__Work item__.
The records below must be duplicated exactly, character for character.

__Data__.

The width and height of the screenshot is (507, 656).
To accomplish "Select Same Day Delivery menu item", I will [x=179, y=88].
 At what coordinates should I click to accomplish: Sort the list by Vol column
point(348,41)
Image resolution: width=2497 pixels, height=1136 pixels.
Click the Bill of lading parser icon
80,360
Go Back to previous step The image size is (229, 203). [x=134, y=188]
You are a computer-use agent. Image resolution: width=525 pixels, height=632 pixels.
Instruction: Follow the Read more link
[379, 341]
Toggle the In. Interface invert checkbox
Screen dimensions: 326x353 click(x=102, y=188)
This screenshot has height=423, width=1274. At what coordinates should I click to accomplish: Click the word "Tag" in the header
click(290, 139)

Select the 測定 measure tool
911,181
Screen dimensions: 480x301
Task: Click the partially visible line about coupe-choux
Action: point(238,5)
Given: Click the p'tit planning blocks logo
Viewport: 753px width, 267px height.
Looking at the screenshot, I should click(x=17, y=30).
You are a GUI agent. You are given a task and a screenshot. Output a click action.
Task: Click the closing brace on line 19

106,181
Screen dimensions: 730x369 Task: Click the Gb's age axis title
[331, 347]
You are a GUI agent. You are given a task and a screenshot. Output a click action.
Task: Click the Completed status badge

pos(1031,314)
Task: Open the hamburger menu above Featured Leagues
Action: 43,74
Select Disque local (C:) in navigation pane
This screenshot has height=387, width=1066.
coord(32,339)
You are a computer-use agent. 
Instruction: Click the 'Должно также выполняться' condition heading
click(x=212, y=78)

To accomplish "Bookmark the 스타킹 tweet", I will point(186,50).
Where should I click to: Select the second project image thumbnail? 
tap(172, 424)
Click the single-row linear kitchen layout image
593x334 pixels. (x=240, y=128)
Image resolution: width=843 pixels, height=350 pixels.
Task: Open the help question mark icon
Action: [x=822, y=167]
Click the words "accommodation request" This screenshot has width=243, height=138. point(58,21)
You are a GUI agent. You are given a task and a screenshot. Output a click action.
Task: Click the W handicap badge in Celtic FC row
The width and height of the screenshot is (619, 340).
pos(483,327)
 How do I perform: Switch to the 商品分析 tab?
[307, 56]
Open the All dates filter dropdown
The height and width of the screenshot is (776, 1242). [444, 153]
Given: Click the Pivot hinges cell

__Solution__.
The width and height of the screenshot is (507, 656).
To accomplish "Select Same Day Delivery menu item", I will [x=179, y=88].
 At what coordinates should I click to accomplish: Sort the list by Vol column
point(348,41)
Image resolution: width=2497 pixels, height=1136 pixels.
Click the Bill of lading parser icon
80,360
Go Back to previous step The image size is (229, 203). [x=134, y=188]
You are a computer-use agent. Image resolution: width=525 pixels, height=632 pixels.
Instruction: Follow the Read more link
[379, 341]
Toggle the In. Interface invert checkbox
Screen dimensions: 326x353 click(x=102, y=188)
This screenshot has height=423, width=1274. At what coordinates should I click to accomplish: Click the word "Tag" in the header
click(290, 139)

Select the 測定 measure tool
911,181
Screen dimensions: 480x301
Task: Click the partially visible line about coupe-choux
Action: point(238,5)
Given: Click the p'tit planning blocks logo
Viewport: 753px width, 267px height.
Looking at the screenshot, I should click(x=17, y=30).
You are a GUI agent. You are given a task and a screenshot. Output a click action.
Task: Click the closing brace on line 19

106,181
Screen dimensions: 730x369 Task: Click the Gb's age axis title
[331, 347]
You are a GUI agent. You are given a task and a screenshot. Output a click action.
Task: Click the Completed status badge

pos(1031,314)
Task: Open the hamburger menu above Featured Leagues
Action: 43,74
Select Disque local (C:) in navigation pane
This screenshot has height=387, width=1066.
coord(32,339)
You are a computer-use agent. 
Instruction: Click the 'Должно также выполняться' condition heading
click(x=212, y=78)

To accomplish "Bookmark the 스타킹 tweet", I will point(186,50).
Where should I click to: Select the second project image thumbnail? 
tap(172, 424)
Click the single-row linear kitchen layout image
593x334 pixels. (x=240, y=128)
Image resolution: width=843 pixels, height=350 pixels.
Task: Open the help question mark icon
Action: [x=822, y=167]
Click the words "accommodation request" This screenshot has width=243, height=138. point(58,21)
You are a GUI agent. You are given a task and a screenshot. Output a click action.
Task: Click the W handicap badge in Celtic FC row
The width and height of the screenshot is (619, 340).
pos(483,327)
 How do I perform: Switch to the 商品分析 tab?
[307, 56]
Open the All dates filter dropdown
The height and width of the screenshot is (776, 1242). [444, 153]
Given: Click the Pivot hinges cell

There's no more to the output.